What matters more than anything else on spending is demographic pressure. Here independence matters, as Scotland’s demographics are forecast to be more worrying that the UK. The key age dependency ratio which drives demand and affordability not just for old age pensions but other age related services like health would, over the first half century of independence, be worse than the UK’s, with consequences for the overall fiscal position of the new state, set out by IFS and others. Within the UK these pressures still have to be met but would be absorbed in the wider tax and economic base.
What does this tell us?
The one thing this tells us for sure is that if the First Minister says that independence will cost Scotland an additional £200 million, he is talking through his hat. Annual costs from necessary institutions can easily be estimated as between an additional £1 and £2 billion a year. Demographic pressures and interest costs are more significant. The UK deficit is admittedly still worryingly large. But even on today’s levels of spending, Scotland would set out with a deficit of about £5 billion a year more, i.e. 10% of Scottish tax revenue. So additional costs, particularly given the interest cost of financing such a deficit, would clearly require Scotland to make a substantial ‘fiscal adjustment’, that is raise taxes or cut spending. Neither milk nor honey is on the menu.
Jim Gallagher is Gwilym Gibbon research fellow at Nuffield College, Oxford, and visiting professor of government at Glasgow University. He advises the Better Together campaign.
*This article was initially submitted to Patrick Dunleavy’s British Politics and Policy blog but was not posted.
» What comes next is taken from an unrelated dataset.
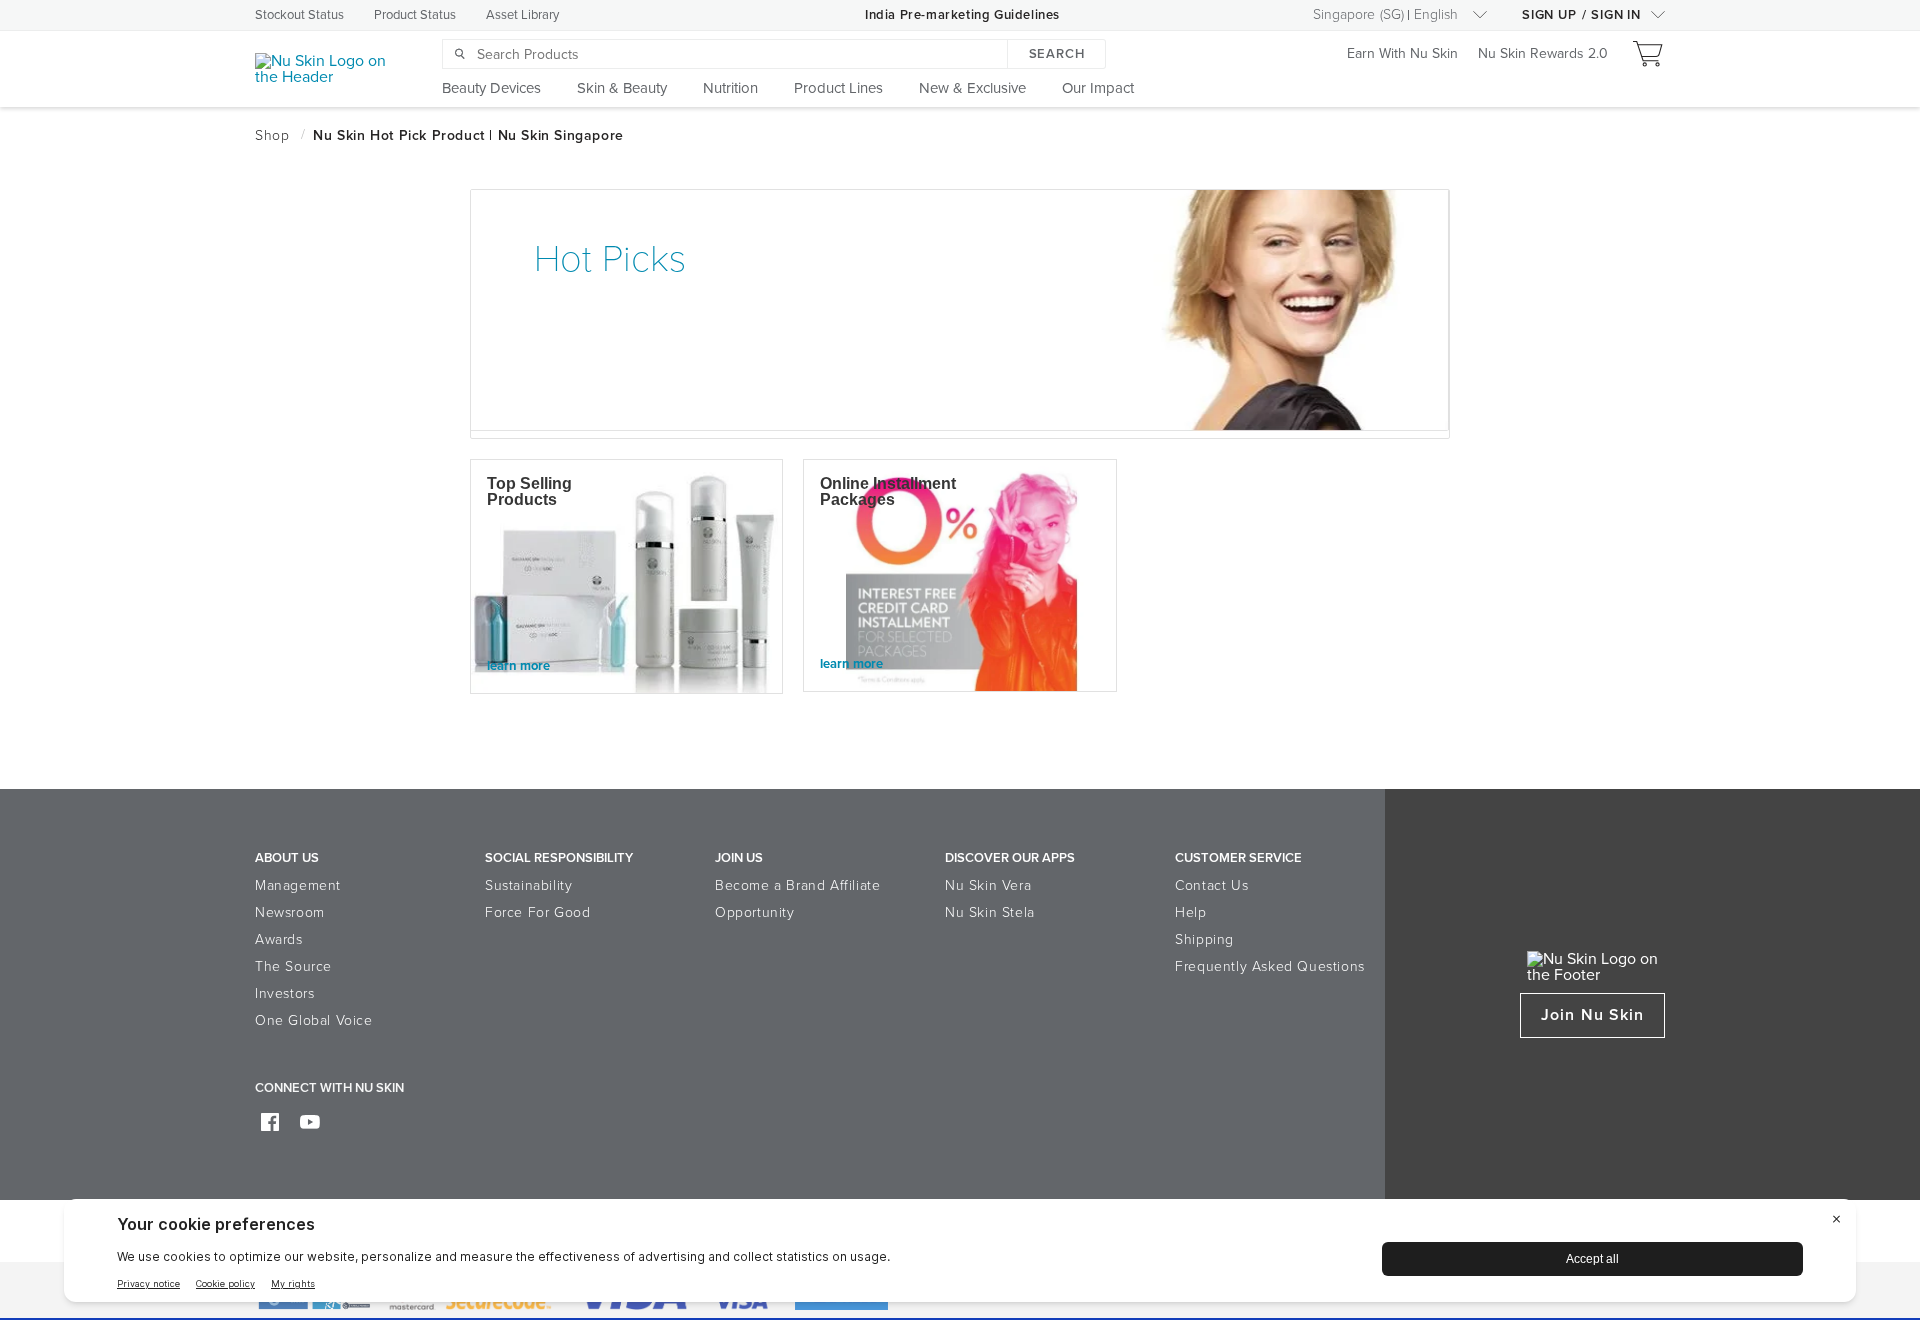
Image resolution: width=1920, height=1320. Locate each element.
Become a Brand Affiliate (797, 885)
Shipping (1204, 939)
I agree diseconomies of scale are conceivable, and that some departments of Government may be simply too big to manage well – the NHS, say? But for transactional process like tax collection all the logic points to scale economies. And this is bolstered by the only estimates in circulation (ICAS and the Scottish government’s own) suggesting that’s how the numbers look.
What won’t do is to enter into planning for independence on the basis that somehow (because they are now Scottish?) these things will turn out to be cheap to run. I’d have a deal more respect for the position of Mr Salmond and those who support him if they acknowledged that and said “but it’s worth it for self determination”.
“No one has done the work to make any detailed estimate of the fixed and variable costs of each organisation. But it’s easy enough to make plausible estimates”. I think the economies-of-scale argument is plausible only up to a point, and is no substitute for evidence, perhaps from comparable large and small systems (nor is some speculative arithmetic from very clever people). What seems equally plausible is that large organisations (in this case, the one in charge of gathering the money) become inefficient and, at times, dysfunctional – producing diseconomies of scale. Certainly, in my formative years, studying large UK government departments, I rarely came across the argument that they were efficiently large.